訪日観光外国人の保険事情

 昨年(2016年)の訪日外国人観光客は、2011年の約4倍となる2,400万人あまりでした(日本政府観光局による)。この外国人観光客を対象とした観光庁の調査によると、このうち4%の方が旅行中にけがや病気をし、うち約4割が病院を利用したそうです。そして、このうち全体の約3割の方が旅行保険などに加入していなかったとのこと。背景としては、主に途上国からの旅行者が、旅費をできるだけ抑えるために加入に至らなかったことが挙げられます。

 

 先日、大々的にニュースで取り上げられていた例では、タイから約20日間の予定で訪日していた方が、帰国当日に倒れてしまい、病院搬送されました。血管が詰まり心臓の筋肉が機能しなくなりかけている非常に危険な状態だったといい、約10日間で5回にもわたる手術や治療が必要でした。ご本人は、無事意識が回復し、3か月後には退院し無事帰国されたそうです。

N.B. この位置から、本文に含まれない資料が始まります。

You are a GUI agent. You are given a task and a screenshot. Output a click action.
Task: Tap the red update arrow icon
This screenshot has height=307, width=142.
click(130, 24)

 これだけならとてもおめでたいニュースなのですが、問題はその医療費なのです。治療総額は約1,800万円。この方は旅行保険を掛けていなかったため、とんでもない額に!そこで、タイ国内の友人や有志らが募金を募り、なんとか50万バーツ(約150万円)が集まったのですが、まだまだ足りない分は現在、在日タイ大使館が立て替えているのです。

 

 このようなケースが増えており、大阪府内で回答のあった147病院のうち、昨年5~7月に20機関(27件)で未払いが発生し、その総額は1,500万円超となりました(近畿運輸局の調査による)。何年かけてもきちんと支払う方もいれば、帰国後連絡がつかなくなるケースも多いようです。

 

 日本の旅行会社だと、ツアーの申し込みと同時に保険加入するシステムが圧倒的多数かと思いますが、そうでなくても、海外旅行の際の保険は加入必須ですよね!日本だと救急搬送は無料ですが、国によってはかなり高額となる場合もあるようですし、まだまだ元気だからと軽く見ていても、いつどんな病気にかかってしまうかわからないですからね。

 

 保険業界では、外国人旅行者向けの商品の販売に注力しはじめているようです。

翻訳機能や、病院の紹介、また日本の文化・マナーについてレクチャーが受けられるスマホアプリの提供などの付加価値をつけて、加入を促進しています。

 この分野でも、3年後のオリンピックイヤーに向けてかなりの成長が期待できそうですね!